Museums and Creative Industries. A joint venture for shaping access to culture

It comes with the huge collections of many museums that only the smallest amount of it is on display for the public. The rest remains packed in storage areas, awaiting its moment to come. But here is the rub: Museums usually lack staff as well as financial means in order to bring all their resources to light. Collaborating with a young generation of creative economists can be a solution. This article presents a promising creative collaboration originally taking place in Latvia.

By Ineta Simansone, First published in Arts Management Quarterly, Issue No. 125, November 2016, Page 26 - 28

 

Creative Museum is an independent think tank focusing on museums and creative industries. It serves as a platform for sharing knowledge, experience, innovation and creativity. Our mission is to challenge routine through critical thinking and spur innovation in museums via cross-sectoral collaboration and partnerships.
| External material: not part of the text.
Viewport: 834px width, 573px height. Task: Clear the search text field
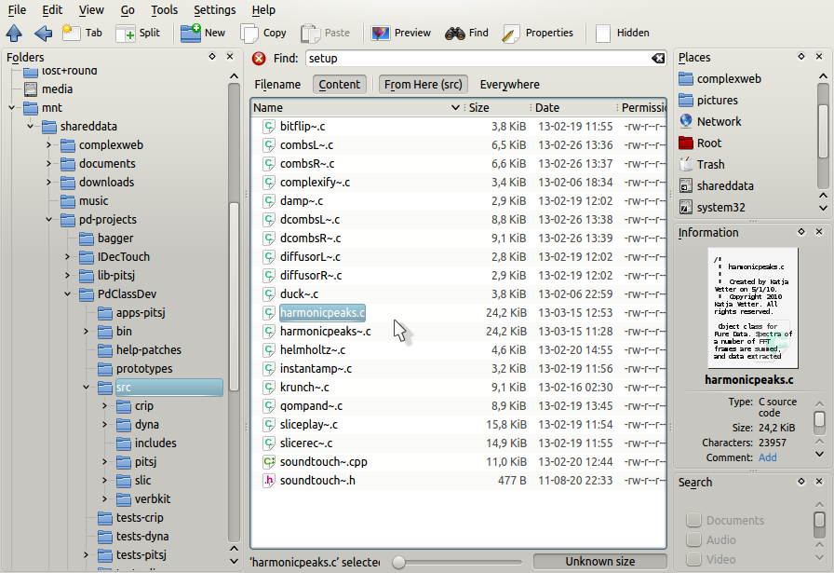(658, 59)
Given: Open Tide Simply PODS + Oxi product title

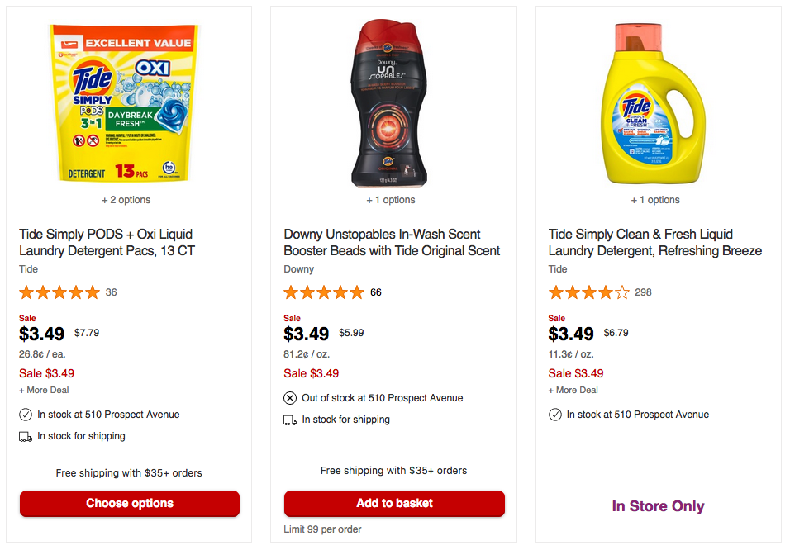Looking at the screenshot, I should 107,242.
Even if occasionally we would hear that museums and creative industries have not much in common, in the last few years Creative Museum was able not only to highlight a variety of cooperation in result of which products and services with high added value were created, but also started to observe a change in attitude towards the very idea of bringing museums and makers together. We do also see an increasing interest among the makers and agents of creative industries themselves in museums as a resource for creative economies. Our conviction is that cooperation between museums and makers is the basis of communication work of a modern museum; to put it simple – an attempt to talk to the audience in a language it understands.

Mapping cooperation

At the European cultural policy level the Creative Europe framework program is providing an opportunity for museums to raise their profile in the field of creative economies. Creative Latvia and similar cultural policy initiatives in other European countries are recently projecting that same vision on a national level.

Engaging with this vision, think tank Creative Museum has been focusing on museums and creative economies as an undervalued resource for developing products and services with high added value, thus stimulating regeneration and growth.
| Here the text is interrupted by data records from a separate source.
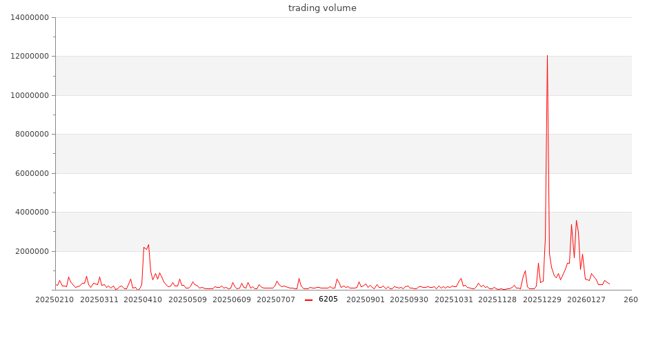
Task: Click the 20250930 date label
Action: coord(410,299)
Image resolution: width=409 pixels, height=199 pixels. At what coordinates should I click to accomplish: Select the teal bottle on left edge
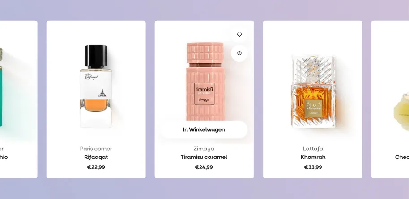[x=1, y=87]
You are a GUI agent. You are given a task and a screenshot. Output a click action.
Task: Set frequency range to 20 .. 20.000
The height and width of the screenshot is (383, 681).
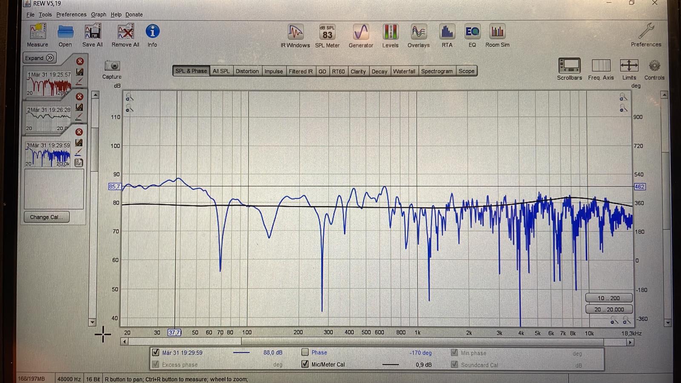tap(609, 309)
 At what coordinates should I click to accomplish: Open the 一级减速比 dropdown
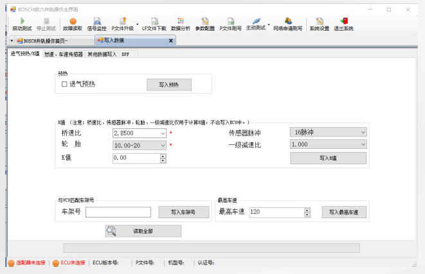pyautogui.click(x=363, y=145)
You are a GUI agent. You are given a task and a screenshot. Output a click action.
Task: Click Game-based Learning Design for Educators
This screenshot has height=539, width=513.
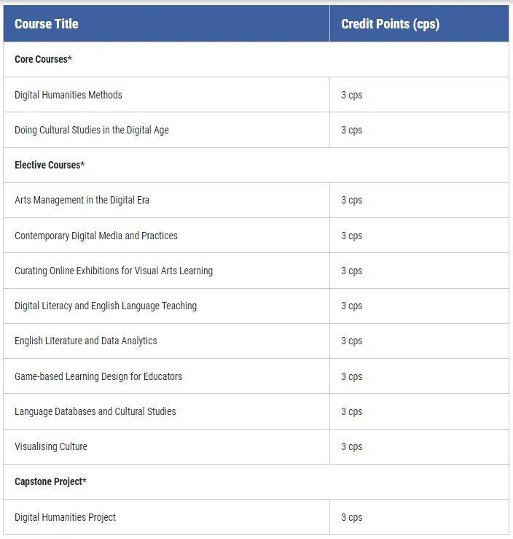coord(98,376)
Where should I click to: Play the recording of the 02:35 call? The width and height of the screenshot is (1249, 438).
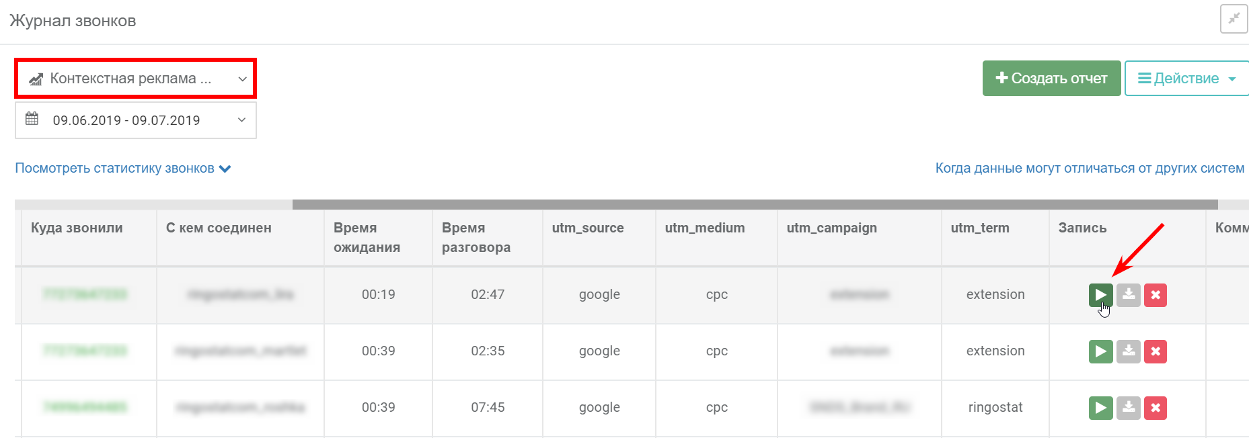(x=1100, y=351)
Parallel to a local mapping exercise in Latvia, Creative Museum has initiated and is leading the working group Museums and Creative Industries within the Network of European Museum Organizations (NEMO).

As part of this assignment, in 2015 we published a report titled Museums and Creative Industries. Mapping cooperation where we tested the methodology for registering and evaluating various cooperation forms among museums and makers in Latvia. As a result we developed a toolkit for creative cooperation that can be used by museums and creative entrepreneurs to seek out what collaborative processes might benefit.

In 2016, the NEMO working group members applied this methodology to museums in Iceland, Romania, and Poland all at once in order to get the first international overview.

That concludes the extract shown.